精神医学とナチズム―裁かれるユング、ハイデガー (講談社現代新書)
- 作者:小俣 和一郎
- メディア: 新書
著者のプロフィールをろくに読まずに読み進み、歴史学者の著書かと思っていたら、著者は精神科医だった。人間の尊厳、安楽死問題などを現代において考える際、ナチズム期の医学をおさえておくのは重要なことと思う。
ナチと関係した精神科医の多くが、戦後何ら裁きを受けることなく社会復帰を果たしているということが興味深かった。
日本も同様だった。満州第七三一部隊で人体実験を指揮した人たちは戦後京都大学教授、京都府立医大学長などに社会復帰している。

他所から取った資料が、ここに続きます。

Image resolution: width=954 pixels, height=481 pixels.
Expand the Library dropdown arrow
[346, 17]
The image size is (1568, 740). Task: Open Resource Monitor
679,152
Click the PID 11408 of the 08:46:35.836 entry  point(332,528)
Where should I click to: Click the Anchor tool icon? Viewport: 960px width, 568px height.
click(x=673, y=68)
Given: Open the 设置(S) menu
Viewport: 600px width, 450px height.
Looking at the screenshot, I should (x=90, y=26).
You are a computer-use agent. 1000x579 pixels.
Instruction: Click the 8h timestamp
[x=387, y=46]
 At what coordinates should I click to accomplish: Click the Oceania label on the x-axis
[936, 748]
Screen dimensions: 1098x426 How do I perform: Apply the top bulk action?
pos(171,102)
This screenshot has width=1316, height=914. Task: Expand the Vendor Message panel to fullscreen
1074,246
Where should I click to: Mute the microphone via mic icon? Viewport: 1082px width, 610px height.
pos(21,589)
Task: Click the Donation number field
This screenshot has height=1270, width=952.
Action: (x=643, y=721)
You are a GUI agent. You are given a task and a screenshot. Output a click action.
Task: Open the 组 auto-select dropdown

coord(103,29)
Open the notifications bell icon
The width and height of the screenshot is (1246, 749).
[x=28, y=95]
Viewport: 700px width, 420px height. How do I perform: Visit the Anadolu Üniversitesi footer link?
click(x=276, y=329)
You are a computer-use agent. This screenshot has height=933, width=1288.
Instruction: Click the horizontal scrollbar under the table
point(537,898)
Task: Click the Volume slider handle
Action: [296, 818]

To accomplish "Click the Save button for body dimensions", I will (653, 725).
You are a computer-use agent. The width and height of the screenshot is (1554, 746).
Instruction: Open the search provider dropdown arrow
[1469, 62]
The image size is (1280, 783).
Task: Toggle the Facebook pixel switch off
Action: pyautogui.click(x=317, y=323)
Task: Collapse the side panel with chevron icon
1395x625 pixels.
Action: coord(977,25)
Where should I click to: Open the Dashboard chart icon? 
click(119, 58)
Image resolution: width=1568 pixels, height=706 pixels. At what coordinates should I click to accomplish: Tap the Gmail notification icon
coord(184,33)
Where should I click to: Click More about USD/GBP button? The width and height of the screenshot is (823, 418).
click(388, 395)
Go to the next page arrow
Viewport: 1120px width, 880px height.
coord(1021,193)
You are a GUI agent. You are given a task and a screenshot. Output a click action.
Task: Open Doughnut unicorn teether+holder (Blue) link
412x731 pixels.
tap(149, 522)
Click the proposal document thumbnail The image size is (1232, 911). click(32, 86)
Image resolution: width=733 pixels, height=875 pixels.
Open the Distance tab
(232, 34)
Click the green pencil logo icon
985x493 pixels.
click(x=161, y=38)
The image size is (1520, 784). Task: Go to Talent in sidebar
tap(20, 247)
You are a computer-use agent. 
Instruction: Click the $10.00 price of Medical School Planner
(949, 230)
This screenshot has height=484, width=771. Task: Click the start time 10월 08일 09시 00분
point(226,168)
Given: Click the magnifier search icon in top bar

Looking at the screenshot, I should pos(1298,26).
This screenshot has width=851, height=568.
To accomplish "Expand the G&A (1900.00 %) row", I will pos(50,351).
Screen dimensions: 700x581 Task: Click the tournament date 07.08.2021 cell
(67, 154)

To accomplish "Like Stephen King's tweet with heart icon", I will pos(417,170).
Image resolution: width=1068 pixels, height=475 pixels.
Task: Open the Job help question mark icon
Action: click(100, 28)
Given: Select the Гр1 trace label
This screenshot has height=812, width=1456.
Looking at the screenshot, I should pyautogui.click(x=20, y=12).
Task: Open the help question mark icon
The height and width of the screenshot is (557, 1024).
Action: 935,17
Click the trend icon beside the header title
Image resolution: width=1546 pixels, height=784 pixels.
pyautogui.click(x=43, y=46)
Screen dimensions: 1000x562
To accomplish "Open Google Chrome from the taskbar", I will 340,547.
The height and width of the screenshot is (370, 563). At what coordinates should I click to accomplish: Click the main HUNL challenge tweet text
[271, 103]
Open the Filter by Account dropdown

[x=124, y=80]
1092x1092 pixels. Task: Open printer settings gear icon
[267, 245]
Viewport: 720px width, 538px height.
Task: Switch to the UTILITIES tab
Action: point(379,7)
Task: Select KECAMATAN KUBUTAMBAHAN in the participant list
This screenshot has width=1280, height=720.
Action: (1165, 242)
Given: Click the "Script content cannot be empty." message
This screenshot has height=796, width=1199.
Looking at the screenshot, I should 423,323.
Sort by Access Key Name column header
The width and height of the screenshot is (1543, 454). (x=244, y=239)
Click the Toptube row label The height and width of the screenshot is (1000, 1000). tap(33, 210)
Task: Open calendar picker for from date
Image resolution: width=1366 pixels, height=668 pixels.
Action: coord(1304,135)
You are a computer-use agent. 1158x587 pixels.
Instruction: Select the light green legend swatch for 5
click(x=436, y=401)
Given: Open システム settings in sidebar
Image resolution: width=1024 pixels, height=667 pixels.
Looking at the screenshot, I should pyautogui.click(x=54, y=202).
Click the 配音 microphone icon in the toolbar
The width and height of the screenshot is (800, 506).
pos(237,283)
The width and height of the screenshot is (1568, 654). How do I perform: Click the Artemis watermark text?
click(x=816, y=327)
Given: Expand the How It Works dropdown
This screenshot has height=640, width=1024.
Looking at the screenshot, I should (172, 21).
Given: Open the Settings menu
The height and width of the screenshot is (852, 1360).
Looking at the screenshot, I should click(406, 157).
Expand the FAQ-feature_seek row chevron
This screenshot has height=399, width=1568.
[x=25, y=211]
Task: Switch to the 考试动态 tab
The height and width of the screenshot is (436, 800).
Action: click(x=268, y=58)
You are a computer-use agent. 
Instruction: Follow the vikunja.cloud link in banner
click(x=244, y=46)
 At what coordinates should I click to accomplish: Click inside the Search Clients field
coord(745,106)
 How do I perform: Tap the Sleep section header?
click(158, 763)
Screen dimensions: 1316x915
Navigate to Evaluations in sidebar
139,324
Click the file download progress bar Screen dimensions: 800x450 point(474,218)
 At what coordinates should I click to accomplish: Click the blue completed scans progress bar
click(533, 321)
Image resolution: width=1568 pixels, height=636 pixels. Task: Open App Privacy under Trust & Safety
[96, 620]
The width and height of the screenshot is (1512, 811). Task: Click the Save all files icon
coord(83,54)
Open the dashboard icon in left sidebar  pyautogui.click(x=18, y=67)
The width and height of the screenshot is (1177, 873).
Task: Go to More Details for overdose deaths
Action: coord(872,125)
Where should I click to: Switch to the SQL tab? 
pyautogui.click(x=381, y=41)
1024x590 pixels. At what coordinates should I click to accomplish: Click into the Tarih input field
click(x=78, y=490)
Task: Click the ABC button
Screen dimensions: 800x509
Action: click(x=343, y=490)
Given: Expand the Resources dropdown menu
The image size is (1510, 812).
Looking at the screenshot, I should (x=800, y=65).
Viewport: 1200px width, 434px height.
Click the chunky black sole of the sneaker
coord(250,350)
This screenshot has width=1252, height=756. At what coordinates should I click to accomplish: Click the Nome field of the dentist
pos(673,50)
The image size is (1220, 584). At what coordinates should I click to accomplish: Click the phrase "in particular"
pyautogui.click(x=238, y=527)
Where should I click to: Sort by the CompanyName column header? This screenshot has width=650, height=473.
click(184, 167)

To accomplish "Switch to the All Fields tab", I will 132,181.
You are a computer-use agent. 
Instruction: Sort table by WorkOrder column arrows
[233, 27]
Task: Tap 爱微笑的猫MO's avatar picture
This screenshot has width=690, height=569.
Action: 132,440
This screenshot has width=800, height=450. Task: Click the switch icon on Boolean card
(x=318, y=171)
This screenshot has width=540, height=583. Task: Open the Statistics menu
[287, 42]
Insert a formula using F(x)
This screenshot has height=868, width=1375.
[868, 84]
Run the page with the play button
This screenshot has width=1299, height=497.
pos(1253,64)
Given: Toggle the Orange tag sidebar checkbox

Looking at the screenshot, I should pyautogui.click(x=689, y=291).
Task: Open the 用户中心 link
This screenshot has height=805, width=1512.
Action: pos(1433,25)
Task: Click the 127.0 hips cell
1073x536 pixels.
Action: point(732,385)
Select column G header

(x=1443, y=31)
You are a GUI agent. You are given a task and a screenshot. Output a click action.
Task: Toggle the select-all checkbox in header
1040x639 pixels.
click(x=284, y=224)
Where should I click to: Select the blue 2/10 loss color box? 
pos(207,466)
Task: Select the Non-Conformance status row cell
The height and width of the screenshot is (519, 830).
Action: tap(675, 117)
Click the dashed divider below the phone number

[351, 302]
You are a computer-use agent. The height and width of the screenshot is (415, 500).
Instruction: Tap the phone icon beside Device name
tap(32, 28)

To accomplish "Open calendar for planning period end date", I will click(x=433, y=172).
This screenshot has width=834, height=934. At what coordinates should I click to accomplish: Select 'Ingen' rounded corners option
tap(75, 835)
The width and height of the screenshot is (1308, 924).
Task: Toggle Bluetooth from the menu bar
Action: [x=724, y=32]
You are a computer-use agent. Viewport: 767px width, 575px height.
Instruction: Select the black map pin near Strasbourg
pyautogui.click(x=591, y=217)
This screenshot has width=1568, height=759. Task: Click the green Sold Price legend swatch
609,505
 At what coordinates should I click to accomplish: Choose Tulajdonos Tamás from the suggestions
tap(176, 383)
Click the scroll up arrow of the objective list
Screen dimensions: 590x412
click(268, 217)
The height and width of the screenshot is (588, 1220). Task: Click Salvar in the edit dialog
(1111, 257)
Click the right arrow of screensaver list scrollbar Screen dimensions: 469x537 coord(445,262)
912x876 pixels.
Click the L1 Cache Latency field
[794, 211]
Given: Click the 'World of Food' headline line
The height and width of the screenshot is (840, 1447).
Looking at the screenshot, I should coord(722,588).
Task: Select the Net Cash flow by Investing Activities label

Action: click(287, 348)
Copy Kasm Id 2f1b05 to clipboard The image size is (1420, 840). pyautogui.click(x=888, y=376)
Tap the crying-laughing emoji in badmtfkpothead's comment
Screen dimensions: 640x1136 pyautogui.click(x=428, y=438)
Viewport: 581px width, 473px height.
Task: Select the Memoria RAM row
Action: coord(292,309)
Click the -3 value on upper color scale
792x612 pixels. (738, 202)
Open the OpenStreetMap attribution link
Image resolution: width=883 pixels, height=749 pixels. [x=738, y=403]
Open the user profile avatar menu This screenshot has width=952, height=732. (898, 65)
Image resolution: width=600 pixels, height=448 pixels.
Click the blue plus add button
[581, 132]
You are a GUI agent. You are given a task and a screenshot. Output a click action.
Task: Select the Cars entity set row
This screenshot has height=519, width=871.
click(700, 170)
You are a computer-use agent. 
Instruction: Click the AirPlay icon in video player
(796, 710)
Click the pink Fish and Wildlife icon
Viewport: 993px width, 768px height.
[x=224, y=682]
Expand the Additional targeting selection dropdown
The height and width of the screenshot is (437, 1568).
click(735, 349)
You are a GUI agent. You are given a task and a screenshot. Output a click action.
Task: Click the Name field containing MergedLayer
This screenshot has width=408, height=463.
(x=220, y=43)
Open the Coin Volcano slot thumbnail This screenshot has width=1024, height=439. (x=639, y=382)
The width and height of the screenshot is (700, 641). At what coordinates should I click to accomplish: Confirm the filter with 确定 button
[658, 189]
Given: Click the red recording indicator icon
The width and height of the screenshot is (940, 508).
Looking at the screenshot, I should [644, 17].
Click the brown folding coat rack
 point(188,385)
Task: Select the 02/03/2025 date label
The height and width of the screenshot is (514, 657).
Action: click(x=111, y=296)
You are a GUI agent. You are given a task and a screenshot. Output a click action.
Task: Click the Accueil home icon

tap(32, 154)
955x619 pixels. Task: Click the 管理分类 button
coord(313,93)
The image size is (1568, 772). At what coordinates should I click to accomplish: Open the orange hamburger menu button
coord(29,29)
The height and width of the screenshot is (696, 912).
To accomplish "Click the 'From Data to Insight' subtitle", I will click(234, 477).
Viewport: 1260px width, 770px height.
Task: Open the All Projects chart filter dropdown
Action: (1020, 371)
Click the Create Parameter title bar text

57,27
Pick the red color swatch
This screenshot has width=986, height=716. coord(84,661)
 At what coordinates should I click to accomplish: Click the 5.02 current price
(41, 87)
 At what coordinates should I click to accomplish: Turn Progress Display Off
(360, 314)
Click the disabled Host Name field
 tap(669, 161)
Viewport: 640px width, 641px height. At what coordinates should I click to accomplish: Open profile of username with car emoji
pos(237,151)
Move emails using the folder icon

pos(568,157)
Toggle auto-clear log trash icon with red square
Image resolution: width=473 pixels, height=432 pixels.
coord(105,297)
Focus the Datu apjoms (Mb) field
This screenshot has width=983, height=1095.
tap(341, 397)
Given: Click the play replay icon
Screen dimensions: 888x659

そんな状況の中、戦後のドイツで、歴史を見直し、ナチ国家における安楽死問題を80年代に分析してきたのは、研究・教育職の学者たちではなく、各地の病院に勤務する病院精神科医だったという。自らの勤務する病院でナチズム期に何が行われていたのか、患者がどのように殺害され、殺害に加担した医師らはどのような思想の持ち主だったのか、歴史的背景まで分析を行った。
彼らの歴史と真摯に向き合おうとする態度に敬服する。
日本の大学の医学部で医学史の講座を常設しているところは少ない一方、ドイツでは医学部の必修カリキュラムとして医学史があるようだ。
日本の医師となる人にも医学史を是非知って欲しいと思う。